The City’s efforts to keep Twitter in San Francisco (“Twitter tax break takes stage,” March 15) are very important to job growth in The City. Twitter is important not only as a rapidly growing job producer in its own right, but as a marquee symbol of San Francisco’s (only recently achieved) status as a technology startup hub.
San Francisco companies like Twitter, Zynga, Yelp, Craigslist and Wikipedia are magnets for other tech startups, and help foster an ecosystem of talent that is increasingly making San Francisco the place to be for social media, video game and other tech companies. Technology company growth has been one of the few bright spots in San Francisco’s recent employment picture.
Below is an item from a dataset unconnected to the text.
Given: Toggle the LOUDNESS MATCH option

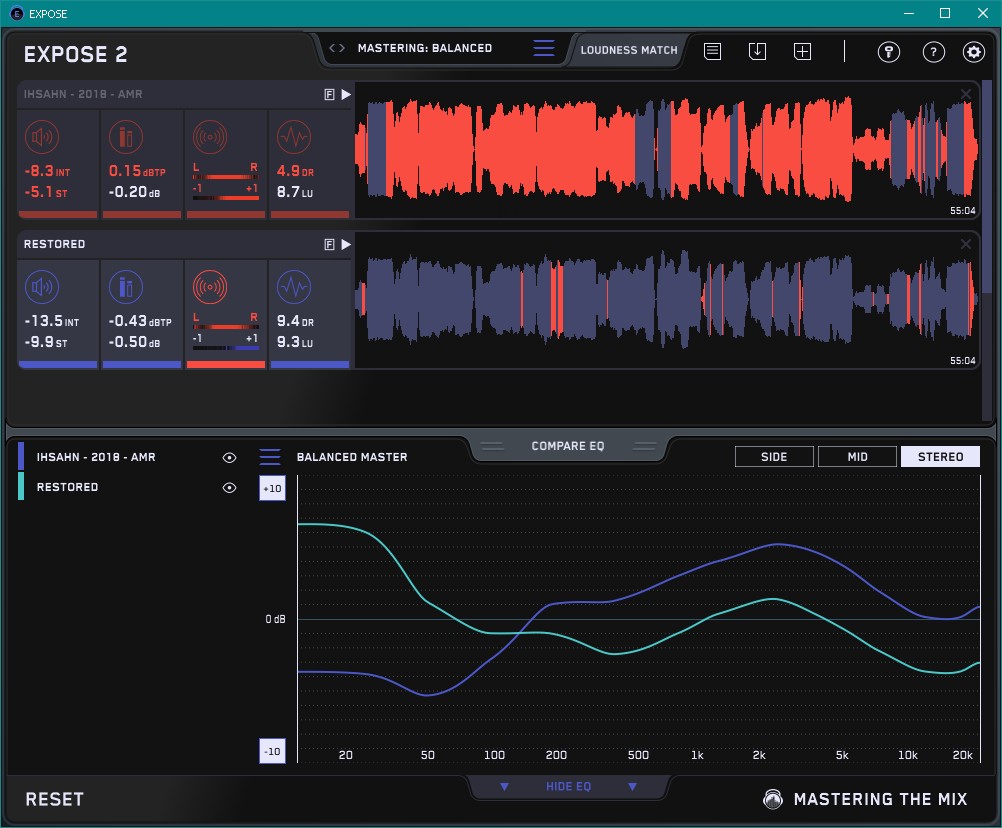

It would be a shame to lose one of our homegrown stars to Brisbane — and Supervisor Jane Kim deserves kudos for her efforts to keep Twitter in San Francisco.
Mike Sullivan, San Francisco
Working to curb smoking
As a cardiologist, I treat patients who unfortunately suffer from heart disease. Heart disease and stroke are the Nos. 1 and 3 killers of Americans. However, 80 percent of cardiac events are preventable, including stopping or never starting smoking.
Recently, the Journal of the American Medical Association released a study that stated that between 1965 and 2007, the prevalence of high-intensity smoking decreased greatly in the United States. The study also noted that California was leading the states in terms of smoking reduction. Our state consistently led the U.S. in using public policies to reduce cigarette smoking, and there were faster declines in smoking prevalence in California compared to the rest of the nation.
The American Heart Association has worked tirelessly to advocate for smoke-free air and to prevent youths from smoking. Nearly 40,000 Californians die annually from something smoking-related, with medical costs of $9.1 million in our state alone.
We continue to support smoking cessation legislation for a healthier California. In partnership with the American Cancer Society and the American Lung Association of California, we have joined forces to put the California Cancer Research Act on the next statewide ballot. If passed, this tobacco tax initiative would increase sales taxes by $1 per pack and direct the revenue to fund tobacco-related disease research, tobacco prevention and enforcement programs.
Dr. Ralph G. Brindis, Past president, San Francisco chapter of the American Heart Association
Stop sitting on sit-lie law
In response to your March 15 story “Cops start going after loiterers,” I was annoyed by the comment of Park Police Station Capt. Denis O’Leary when he said he was advising his officers “to go easy in the beginning and just admonish people.”
The voters passed the sit-lie ordinance because they are tired of being accosted by out-of-town vagrants who come to San Francisco because they think they can get away with that abusive behavior. But then again, why would one think otherwise when a San Francisco police station captain says to “go easy” on lawbreakers continuing the same philosophy that has made The City a mecca for troublemakers? If you come to San Francisco to do harm, we are going to “go easy” on you.
And then you wonder why San Francisco continues to have this problem year after year.